Şimdi size 11 tane boğa resmi göstereceğim. Sizce bunlardan hangisini yapmak daha zor? Şunu yapmak mı, yoksa bunu yapmak mı?

Şimdi ikinci soru geliyor. Bunlardan hangisini Pablo Picasso çizmiştir? Dikkatlice bakın. Kübizm akımını icat eden 20. Yüzyılın en önemli ressamlarından biri olan Picasso’dan söz ediyoruz. Sizce o bunlardan hangisini çizmiş olabilir?

Doğru yanıt: hepsi olacaktı. Biliyorum. Oldukça şaşırtıcı. Ama bu Cin Ali kitaplarından çıkmış gibi görünen boğa resmini Picasso çizmiş. Üstelik bu çizimi yapmak diğerlerinden çok daha zor olmuş. Çünkü ona ulaşabilmek için öncesinde diğer 10 farklı boğa çizimini denemesi gerekmiş. 

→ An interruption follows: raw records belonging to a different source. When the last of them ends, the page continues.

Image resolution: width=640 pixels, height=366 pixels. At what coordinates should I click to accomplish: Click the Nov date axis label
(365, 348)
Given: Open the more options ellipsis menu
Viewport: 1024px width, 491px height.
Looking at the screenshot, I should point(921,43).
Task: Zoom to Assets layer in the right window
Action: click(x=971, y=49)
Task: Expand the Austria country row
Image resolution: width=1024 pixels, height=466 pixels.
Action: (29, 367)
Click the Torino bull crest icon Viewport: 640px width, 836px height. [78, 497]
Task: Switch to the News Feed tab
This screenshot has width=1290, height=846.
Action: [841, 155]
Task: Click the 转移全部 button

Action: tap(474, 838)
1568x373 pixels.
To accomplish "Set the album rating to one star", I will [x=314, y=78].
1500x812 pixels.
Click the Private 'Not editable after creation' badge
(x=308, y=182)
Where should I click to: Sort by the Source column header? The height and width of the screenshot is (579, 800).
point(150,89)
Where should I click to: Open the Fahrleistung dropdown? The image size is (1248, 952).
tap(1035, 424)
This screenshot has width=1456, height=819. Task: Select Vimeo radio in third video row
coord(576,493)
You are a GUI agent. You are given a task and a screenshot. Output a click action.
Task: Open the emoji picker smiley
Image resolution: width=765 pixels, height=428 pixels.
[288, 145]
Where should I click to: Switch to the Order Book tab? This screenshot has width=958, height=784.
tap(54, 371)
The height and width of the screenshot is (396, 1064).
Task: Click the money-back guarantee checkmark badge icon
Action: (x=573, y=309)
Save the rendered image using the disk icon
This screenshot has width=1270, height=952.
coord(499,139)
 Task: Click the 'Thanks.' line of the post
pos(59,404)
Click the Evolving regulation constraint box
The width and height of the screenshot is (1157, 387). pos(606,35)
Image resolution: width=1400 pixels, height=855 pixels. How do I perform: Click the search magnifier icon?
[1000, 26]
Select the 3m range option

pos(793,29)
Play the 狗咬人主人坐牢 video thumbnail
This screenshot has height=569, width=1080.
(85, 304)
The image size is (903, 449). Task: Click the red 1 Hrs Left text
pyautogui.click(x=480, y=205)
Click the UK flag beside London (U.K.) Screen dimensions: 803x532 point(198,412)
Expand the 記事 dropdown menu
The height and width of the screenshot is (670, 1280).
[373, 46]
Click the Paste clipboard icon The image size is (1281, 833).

Bu 11 boğa çiziminin şaşırtıcı hikayesinden kendi hayatımıza uygulayabileceğimiz pek çok şey öğrenebiliriz. Bunun için sizden önümüzdeki birkaç dakikayı ve takviminizdeki ilk 33 günü açık bırakmanızı rica edeceğim. Çünkü videonun sonunda kod adı “Toros” olan bu projeyi açıklayacağım.

Gelelim hikayemize…

İkinci Dünya Savaşı’nın sona ermesinden sadece 3 ay sonra, 5 Aralık 1945’te Picasso bir Boğa resmi çizmeye karar verdi. Daha önce pek çok yöntemle bunu yapmıştı. Ama bu kez onun en ideal formunu yakalamak istiyordu. O yüzden bir seriye başlamaya karar verdi. Bunun için litografik mürekkeple boğanın bu canlı ve gerçekçi fırça çizimini oluşturdu. 

Picasso, yapıtları boyunca boğayı bir metafor olarak kullanmıştı, ancak anlamı konusunda kendisini sıkıştıranlara net bir yanıt vermeyi reddetti. Dolayısıyla ona bakanlar eserin bağlamına bağlı olarak çeşitli şekillerde yorumladılar: İspanyol halkının bir temsili olabilir mi? Biliyorsunuz boğa güreşleri onların kültürünün önemli bir parçası. Kimileri bu yorumu ilerleterek faşizm ve vahşet üzerine bir eser olarak yorumladı. Bazıları onu bekaret sembolü olarak aldı, bazıları da bereket sembolü olarak. Sonuçta kutsal kitaplarda bile bahsedilen, modern ekonominin merkezinde heykelleri dikilen bir hayvan bu. 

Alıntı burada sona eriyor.